Business decisions are high-stakes decisions. There is a lot on the line and you take personal responsibility for it. This makes for thought processes that are prone to bias. No wonder so many companies have fallen for the sunk cost fallacy. When our working memory is busy, cognitive biases and heuristics are lurking.
In some jobs, employees and employers go through a tedious process to train the employee. When the employee finally should be ready to work on his own, he is terrible at it. Investing more time and effort in your employee could result in increased costs and decreased profits for the company. Finding other work for the employee might be the better thing to do, even when it feels like you are going against your own nature.
Building projects are like building a stage for the sunk cost fallacy. When expenses go over budget, project managers face a big decision. Should we continue or abort the project? Future costs and benefits are compared and stakeholders are informed. Depending on the awareness of the project manager and the potential costs lurking the project might be aborted. Sadly, this is not always the case. Too often, buildings will still be built while their costs skyrocket. And in the end, there is always someone who pays the price.

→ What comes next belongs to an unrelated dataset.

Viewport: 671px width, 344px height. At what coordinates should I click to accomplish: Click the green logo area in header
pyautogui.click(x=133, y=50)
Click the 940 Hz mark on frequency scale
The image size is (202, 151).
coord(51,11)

Budget for corporate training also gives great opportunities for a bad buy. Imagine paying for a course that turned out to be based on tricks and simple tactics. Not worth your money to say the least. If you would react in accordance with the sunk cost fallacy, you would finish the training without much enjoyment. Perhaps you didn’t even learn anything new.
However, if you would have stopped the course right away, you could have invested your precious time in a different training that would blow your team’s mind. Personally I would suggest one of Neurofied’s renowned custom-made training. Not only do you save time, you get double the initial value in content and use cases.

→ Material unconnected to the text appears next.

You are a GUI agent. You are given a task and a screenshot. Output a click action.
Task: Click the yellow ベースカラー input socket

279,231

How to avoid the sunk cost fallacy?
When the sunk cost bias is lurking, potential losses can be enormous. Lost time, effort and money that you would never get back. In order to overcome these costly mistakes, we present you a couple of different ways to arm ourselves against the detrimental effects of sunk costs. Constant awareness is a necessity at all times. Biases and heuristics are often a product of our brain’s lazy tendencies.
1. Consider sunk costs
This might sound counterintuitive but it can give great insights into your decision-making thought process. By recognizing and stating the sunk costs, you use deliberate thought. This deliberate process helps you recognize sunk costs for what they are, and dismiss them subsequently. It is making the unconscious mistakes obvious.
2. Question yourself, and others
Biases like the sunk cost fallacy are results of our brain’s mental shortcuts. They occur when our working memory is busy or temporarily unavailable. By consciously questioning yourself, you activate your system 2 processes, and are less prone to sunk cost influences. A quote from Thinking, Fast and Slow from Daniel Kahneman addresses this point perfectly.
“Subjective confidence in a judgement is not a reasoned evaluation of the probability that this judgement is correct. Confidence is a feeling, which reflects the coherence of the information and the cognitive ease of processing it.”“Thinking, Fast and Slow”, Daniel Kahneman (2011)
3. It’s okay to change your mind
Nowadays there is a lot of emphasis on making a decision and sticking to it. Perseverance is seen as a powerful characteristic and changing your mind has a negative side to it. This is all wrong! Changing your mind is the ultimate example of progress. Realizing you haven’t been doing things right and deciding to change is one of the strongest and hardest decisions you can make. It should be applauded!
So, next time you have the feeling you are sticking with a decision just for the sake of sticking with it, I hope you remember these words. Change your mind! A helpful trick here is to surround yourself with people who encourage you to change and develop. And who can see your decision as a part of growth.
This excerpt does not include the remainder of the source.